Film : "Roman de Gare:" Thrills and guessing games
It's particularly appropriate that French director Claude Lelouch used a pseudonym for his thriller, "Roman de Gare," the Martha's Vineyard Film Society offering at Katharine Cornell Theatre this Saturday. None of the characters in the film seem to be who you think they are at first.
The director built his reputation in 1966 with the Oscar-winning, universally acclaimed "Un Homme et une Femme," but he has not fared so well with critics recently. That explains the pseudonym, Hervé Picard, which he discarded once the film arrived at the Cannes Film Festival. "Roman de Gare," which translates idiomatically as "station novel" (its American title is "Crossed Tracks"), is as frivolous and fun as its title, a masterly mix of genres and moods.
The movie opens in a French interrogation room, where a popular novelist, Judith Ralitzer (the elegant Fanny Ardent) is being questioned about two murders. The scene quickly switches to a scenic Burgundy vineyard near Beaune, then to a theatre where the famous author is one of several writers being interviewed.
Prepare yourself for many such quick switches. Like all good magicians, M. Lelouch pulls off his cinematic tricks through sleights of hand in plain sight. One subplot follows another so fast you can't be sure if or how they're related.
Just when the audience gets interested in Ms. Ralitzer's description of how she met her late husband, the movie introduces two new characters and an ominous bit of radio news. One of these characters, Huguette (Audrey Dana), is apparently a hairdresser en route with her fiancé to see her parents, but the couple have a spat and her fiancé leaves her at a rest stop and drives away.

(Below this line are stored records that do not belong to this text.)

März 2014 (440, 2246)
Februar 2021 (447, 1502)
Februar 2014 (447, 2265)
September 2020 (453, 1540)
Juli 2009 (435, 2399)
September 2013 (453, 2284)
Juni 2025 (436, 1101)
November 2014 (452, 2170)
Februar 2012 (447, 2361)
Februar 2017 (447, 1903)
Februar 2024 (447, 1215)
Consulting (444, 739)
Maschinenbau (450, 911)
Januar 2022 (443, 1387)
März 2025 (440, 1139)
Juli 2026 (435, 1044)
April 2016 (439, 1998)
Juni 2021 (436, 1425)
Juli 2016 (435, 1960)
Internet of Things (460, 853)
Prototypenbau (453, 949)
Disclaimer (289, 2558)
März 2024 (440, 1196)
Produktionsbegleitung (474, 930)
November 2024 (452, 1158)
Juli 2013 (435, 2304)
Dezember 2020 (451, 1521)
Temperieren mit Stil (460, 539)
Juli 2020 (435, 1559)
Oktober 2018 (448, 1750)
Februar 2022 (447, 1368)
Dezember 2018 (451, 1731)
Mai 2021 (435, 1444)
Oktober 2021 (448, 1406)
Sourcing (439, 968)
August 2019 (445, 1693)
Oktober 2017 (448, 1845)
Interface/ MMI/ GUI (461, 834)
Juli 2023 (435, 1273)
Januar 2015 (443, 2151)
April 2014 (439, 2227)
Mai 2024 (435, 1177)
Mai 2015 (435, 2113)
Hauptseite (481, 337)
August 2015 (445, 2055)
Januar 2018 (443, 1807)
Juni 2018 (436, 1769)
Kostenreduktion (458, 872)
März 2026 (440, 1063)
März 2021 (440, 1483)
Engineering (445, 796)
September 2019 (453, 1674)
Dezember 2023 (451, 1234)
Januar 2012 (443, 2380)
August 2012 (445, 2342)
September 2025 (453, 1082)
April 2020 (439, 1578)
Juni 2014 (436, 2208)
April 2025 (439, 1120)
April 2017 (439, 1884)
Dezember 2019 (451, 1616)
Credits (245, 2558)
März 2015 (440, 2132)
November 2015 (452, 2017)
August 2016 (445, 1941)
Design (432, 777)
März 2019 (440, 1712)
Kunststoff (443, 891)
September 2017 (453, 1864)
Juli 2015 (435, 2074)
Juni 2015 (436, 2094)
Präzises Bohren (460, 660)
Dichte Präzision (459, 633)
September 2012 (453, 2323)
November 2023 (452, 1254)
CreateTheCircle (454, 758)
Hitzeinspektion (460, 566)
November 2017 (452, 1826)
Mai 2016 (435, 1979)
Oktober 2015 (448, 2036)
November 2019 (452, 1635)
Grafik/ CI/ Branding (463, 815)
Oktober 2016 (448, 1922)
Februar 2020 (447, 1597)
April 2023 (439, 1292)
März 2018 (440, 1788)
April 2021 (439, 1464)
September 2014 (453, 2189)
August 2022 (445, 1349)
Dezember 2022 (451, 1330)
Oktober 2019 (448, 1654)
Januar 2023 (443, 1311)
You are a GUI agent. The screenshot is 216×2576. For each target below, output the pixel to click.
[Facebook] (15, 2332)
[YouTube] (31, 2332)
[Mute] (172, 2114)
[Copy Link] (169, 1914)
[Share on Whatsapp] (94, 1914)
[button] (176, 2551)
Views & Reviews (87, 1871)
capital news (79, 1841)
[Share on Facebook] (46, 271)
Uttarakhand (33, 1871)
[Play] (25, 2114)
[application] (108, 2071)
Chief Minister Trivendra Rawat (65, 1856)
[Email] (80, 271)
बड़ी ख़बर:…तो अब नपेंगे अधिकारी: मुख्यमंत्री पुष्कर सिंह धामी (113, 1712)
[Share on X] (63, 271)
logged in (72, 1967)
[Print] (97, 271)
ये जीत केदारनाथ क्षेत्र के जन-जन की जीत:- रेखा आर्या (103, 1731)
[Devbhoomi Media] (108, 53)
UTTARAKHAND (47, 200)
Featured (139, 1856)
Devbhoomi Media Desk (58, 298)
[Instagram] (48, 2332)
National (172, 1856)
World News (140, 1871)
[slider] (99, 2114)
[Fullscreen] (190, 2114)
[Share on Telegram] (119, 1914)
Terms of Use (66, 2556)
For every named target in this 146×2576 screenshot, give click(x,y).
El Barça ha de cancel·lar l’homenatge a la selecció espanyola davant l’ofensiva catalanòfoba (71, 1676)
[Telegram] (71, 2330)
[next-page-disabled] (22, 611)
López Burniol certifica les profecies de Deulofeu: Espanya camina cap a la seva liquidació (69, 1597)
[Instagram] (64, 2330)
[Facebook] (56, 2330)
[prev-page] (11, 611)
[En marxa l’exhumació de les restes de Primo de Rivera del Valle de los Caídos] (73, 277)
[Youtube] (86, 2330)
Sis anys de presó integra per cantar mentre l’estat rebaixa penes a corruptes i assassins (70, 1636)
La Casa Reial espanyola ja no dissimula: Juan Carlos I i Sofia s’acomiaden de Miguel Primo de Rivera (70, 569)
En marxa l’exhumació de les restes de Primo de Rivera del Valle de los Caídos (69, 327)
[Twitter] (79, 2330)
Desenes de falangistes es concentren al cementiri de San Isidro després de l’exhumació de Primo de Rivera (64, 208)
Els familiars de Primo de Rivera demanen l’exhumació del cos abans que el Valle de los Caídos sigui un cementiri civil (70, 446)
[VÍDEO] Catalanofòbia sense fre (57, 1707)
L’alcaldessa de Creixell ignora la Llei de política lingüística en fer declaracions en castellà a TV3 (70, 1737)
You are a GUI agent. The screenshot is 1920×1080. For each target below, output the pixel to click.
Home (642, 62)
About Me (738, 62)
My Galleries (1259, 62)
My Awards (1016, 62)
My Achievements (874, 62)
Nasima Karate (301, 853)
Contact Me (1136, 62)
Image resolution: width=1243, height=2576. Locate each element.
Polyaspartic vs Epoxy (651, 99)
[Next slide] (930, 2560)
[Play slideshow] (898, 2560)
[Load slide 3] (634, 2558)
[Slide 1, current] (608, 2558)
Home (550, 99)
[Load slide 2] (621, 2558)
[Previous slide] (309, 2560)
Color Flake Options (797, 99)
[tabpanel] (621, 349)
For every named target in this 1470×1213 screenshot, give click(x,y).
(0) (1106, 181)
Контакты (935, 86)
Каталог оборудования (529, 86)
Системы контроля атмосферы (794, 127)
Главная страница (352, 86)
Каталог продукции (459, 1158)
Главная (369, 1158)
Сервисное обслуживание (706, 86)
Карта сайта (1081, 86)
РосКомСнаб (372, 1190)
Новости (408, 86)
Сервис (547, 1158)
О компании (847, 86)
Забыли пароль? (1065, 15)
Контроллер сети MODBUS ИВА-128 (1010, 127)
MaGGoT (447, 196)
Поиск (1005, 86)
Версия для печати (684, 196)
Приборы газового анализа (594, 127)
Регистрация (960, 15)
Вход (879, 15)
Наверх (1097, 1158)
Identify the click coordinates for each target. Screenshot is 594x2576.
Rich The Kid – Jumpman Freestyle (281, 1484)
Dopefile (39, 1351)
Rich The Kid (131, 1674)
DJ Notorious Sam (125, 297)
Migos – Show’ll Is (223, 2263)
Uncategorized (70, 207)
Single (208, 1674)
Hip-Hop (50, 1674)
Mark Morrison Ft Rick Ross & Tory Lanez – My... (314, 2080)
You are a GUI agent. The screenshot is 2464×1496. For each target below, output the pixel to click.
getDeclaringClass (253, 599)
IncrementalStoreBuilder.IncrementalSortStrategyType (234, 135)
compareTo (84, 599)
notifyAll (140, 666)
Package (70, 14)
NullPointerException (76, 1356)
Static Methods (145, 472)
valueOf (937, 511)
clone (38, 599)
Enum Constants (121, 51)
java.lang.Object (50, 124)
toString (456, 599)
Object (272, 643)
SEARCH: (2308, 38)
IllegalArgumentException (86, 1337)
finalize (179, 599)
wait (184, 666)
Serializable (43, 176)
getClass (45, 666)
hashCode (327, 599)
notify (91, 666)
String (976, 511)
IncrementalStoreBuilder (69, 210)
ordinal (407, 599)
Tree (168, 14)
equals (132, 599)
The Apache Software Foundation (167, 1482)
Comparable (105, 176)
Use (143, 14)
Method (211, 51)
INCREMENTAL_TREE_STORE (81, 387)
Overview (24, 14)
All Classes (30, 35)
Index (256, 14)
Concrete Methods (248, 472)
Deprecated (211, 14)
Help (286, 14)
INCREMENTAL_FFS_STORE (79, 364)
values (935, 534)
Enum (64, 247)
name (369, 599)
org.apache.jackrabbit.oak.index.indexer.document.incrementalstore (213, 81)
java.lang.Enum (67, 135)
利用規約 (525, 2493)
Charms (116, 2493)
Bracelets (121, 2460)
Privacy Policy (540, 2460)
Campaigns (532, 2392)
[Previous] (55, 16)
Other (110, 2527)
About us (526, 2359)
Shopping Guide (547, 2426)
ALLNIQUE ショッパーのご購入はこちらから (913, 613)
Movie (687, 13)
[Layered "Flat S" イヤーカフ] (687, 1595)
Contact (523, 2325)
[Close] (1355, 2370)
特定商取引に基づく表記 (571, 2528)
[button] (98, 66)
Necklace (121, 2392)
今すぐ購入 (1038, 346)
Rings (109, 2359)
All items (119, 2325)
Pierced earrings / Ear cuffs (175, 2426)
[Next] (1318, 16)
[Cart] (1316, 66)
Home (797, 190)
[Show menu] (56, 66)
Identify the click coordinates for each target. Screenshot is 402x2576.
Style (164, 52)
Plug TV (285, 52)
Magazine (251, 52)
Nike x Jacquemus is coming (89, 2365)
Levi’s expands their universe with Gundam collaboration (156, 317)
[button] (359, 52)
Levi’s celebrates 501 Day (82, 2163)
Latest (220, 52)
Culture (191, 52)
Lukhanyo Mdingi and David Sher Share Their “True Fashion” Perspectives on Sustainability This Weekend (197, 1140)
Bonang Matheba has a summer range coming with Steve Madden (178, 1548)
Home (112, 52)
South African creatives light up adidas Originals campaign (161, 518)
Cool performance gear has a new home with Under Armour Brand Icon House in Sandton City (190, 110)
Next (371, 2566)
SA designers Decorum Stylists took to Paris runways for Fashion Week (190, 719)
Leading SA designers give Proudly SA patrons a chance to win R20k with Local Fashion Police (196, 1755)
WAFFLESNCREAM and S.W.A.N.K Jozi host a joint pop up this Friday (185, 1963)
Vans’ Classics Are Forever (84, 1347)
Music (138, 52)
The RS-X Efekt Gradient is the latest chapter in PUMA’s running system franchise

Meanwhile, a late-night radio announcer warns that a serial killer, nicknamed "The Magician," has escaped from prison. Next, we see a funny looking, unnamed man (Dominique Pinon) doing card tricks for the abandoned Huguette before offering her a ride. Then on the scene is a distraught woman, calling the police and begging for help because her husband has been missing for three days. Each of these characters reveals intriguing little bits of information about themselves that may or may not advance the central plot.
Huguette worships Princess Di and Judith Ralitzer's novels. The unnamed man who gave Huguette a ride now claims to be Ralitzer's ghostwriter, but is he really the serial killer -- or maybe the missing husband?
A character named Pierre impersonates Huguette's fiancé to please her parents, but the real fiancé winds up showing up at the family farm. So much goes on and so many paths cross, it's like trying to solve a Rubik's Cube puzzle; you either give up immediately in disgust or keep trying to figure things out.